**EXTRACT TO READ**.
.....

Education at G6B

By Вen Li

The challanges of providing basic education and possible solutions were explored at the G6B forum on Education held Sun., June 23.

Canada’s concerns lie with aboriginal education.

“A lot of our people have gone through a lot of traumatic experiences with education,” said aboriginal educator and U of C Senator Doreen Spence. “Historically, formal education was, without exception, assimilationist. The primary purpose of formal education was to indoctrinate aboriginal people into a Christian world view, thereby ‘civilizing’ us.”

While efforts like the recently closed Calgary Plains Indians Cultural Survival Schoolare were somewhat successful, traditional educational infrastructure for aboriginals is lacking, according to Spence.

“The majority of aboriginals do not complete high school,” she said, noting many native reserves lack schools to provide secondary education. “They leave the school system without prerequisite skills for employment, they leave without knowledge and language of their culture or people. Indigenous young people are falling through the cracks.”

Systematic problems also concern Frema Osei-Opare, a director of ACTIONAID Ghana, a non-governmental humanitarian organization. She said formal education can be modeled after efforts to reduce the spread of HIV/AIDS.

“We all appreciate the Uganda government’s steps to reduce HIV/AIDS,” she said. “We know a lot of it had to do with political will, particularly the leadership of the president himself. I would also like to add the success is also due to a strong civil society involvement, particularly the peasants infected and affected by HIV/AIDS.”

Osei-Opare suggested a combination of government and civil action to educate the youth of Ghana, the majority living in rural areas.

“Political will is very important in breaking the ice but that is an important role for all to play,” she said. “Part of the effort should be to educate people at the community level.”

In addition to such grass-roots efforts, Osei-Opare is also interested in ways of producing educators through post-secondary education in the region.

Senior Advocacy Officer for Oxfam International Oliver Buston shared concerns about higher education. He criticized the role of some governments who receive foreign aid for education.

“Governments aren’t able to absorb additional resources because their bureaucracies are ineffective,” he said. “It is difficult institutionally to expand the higher education system in a short span of time.”

Buston said more can be done now to educate youth.

“The whole argument about capacity is a big, red herring,” he said. “If you really want to rapidly expand the scale of the education system, it is possible. But you don’t wait for capacity to be built and only then start the education. You start as the system is building up.”

Buston also criticized conditional aid where a majority of the donated funds are to be spent on goods and services from the donor country.

Gender issues were also raised at the forum. Rasheda Choudhury, CEO of the Campaign for Popular Education operating out of Bangladesh, is involved with women’s issues and spoke about primary education in her country.

“One of the success stories we have is bringing in girls and gender balance to schools,” she said. “Seventy per cent of them live below the poverty line and with the challenges of military rule, acquiring uniforms and materials, it’s good to see that we are going somewhere.”

.....

**EXTRACTED ENTRIES**.
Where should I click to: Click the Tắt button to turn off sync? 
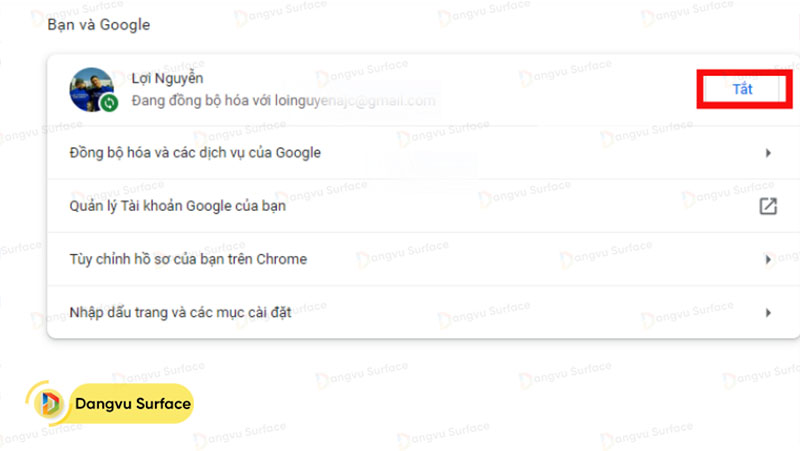click(x=742, y=89)
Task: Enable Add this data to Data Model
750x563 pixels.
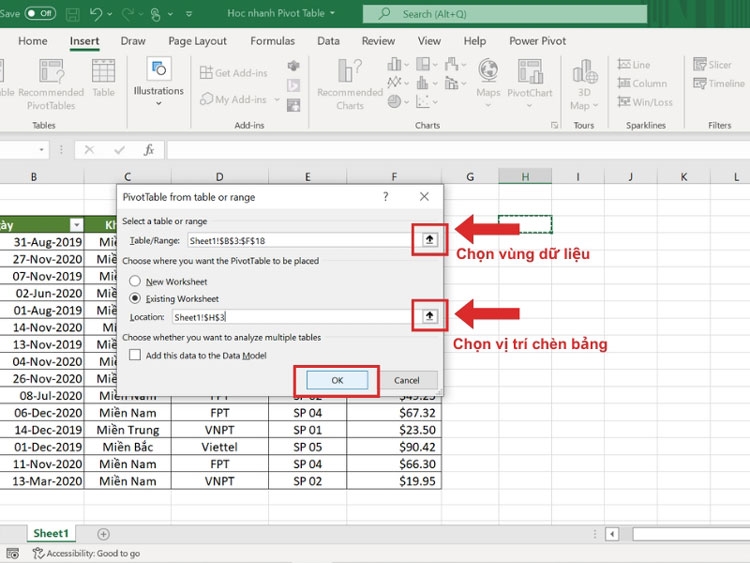Action: point(135,355)
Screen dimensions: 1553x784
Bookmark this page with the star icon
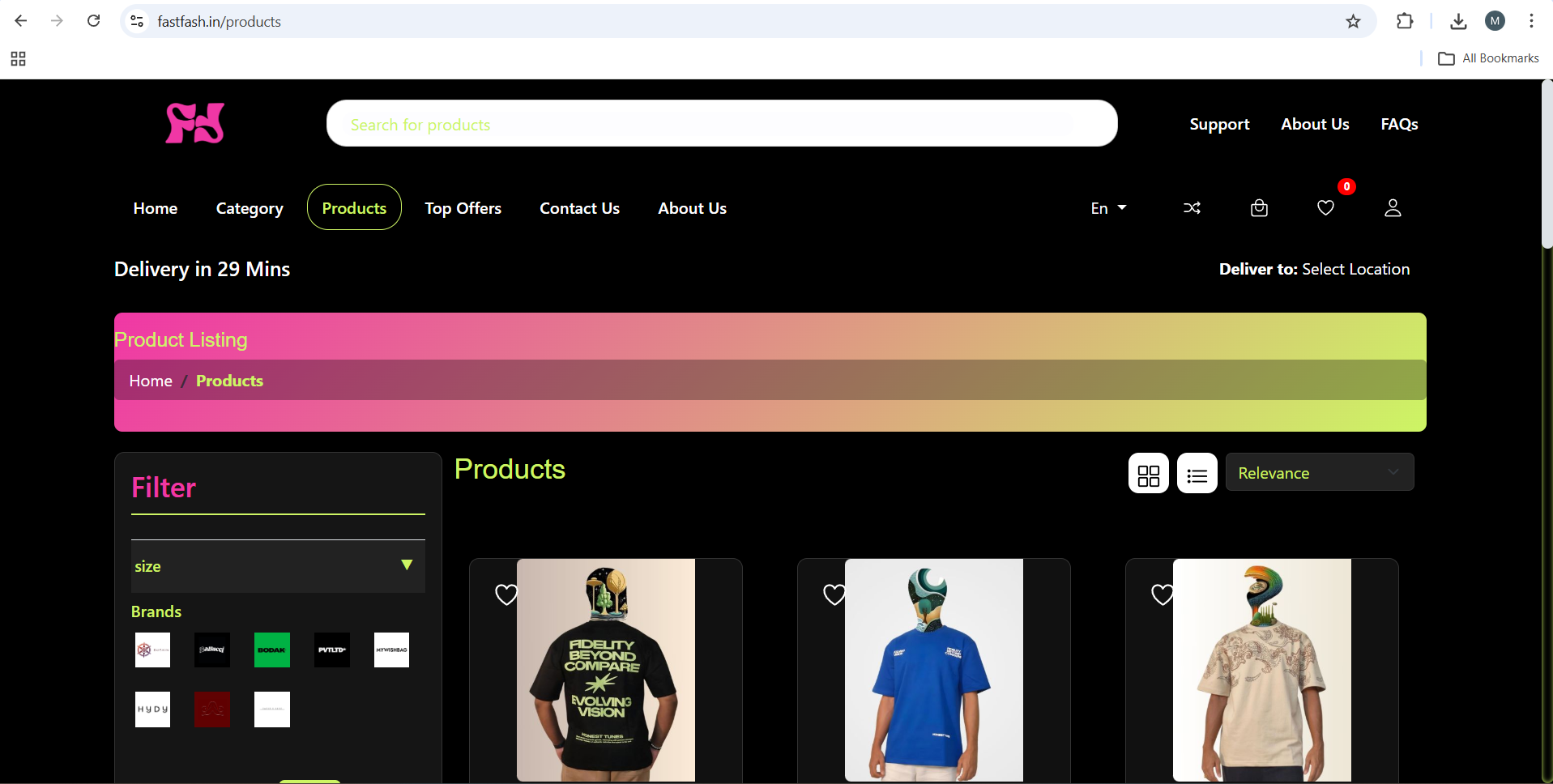click(1353, 22)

.....

**TASKS TO COMPLETE**.
1) Repeat word for word the part of the article on education at G6B starting at "The challanges of" and ending at "with aboriginal education.".
2) Answer these questions using the article on education at G6B:
(a) On what day and date was the forum held?
(b) Frema Osei-Opare is a director of which organization?
(c) Rasheda Choudhury is CEO of which organization?
3) For each statement, say yes or no based on the article on education at G6B, and quote the words that decide it:
(a) Doreen Spence said most aboriginals do not finish high school.
(b) Oliver Buston spoke in favor of conditional aid.
(c) The Calgary Plains Indians Cultural Survival School is still open.

**SOLUTIONS IN ORDER**.
1)
The challanges of providing basic education and possible solutions were explored at the G6B forum on Education held Sun., June 23.

Canada’s concerns lie with aboriginal education.

2)
(a) Sun., June 23
(b) ACTIONAID Ghana
(c) The Campaign for Popular Education

3)
(a) Yes: "The majority of aboriginals do not complete high school"
(b) No: "Buston also criticized conditional aid"
(c) No: "the recently closed Calgary Plains Indians Cultural Survival"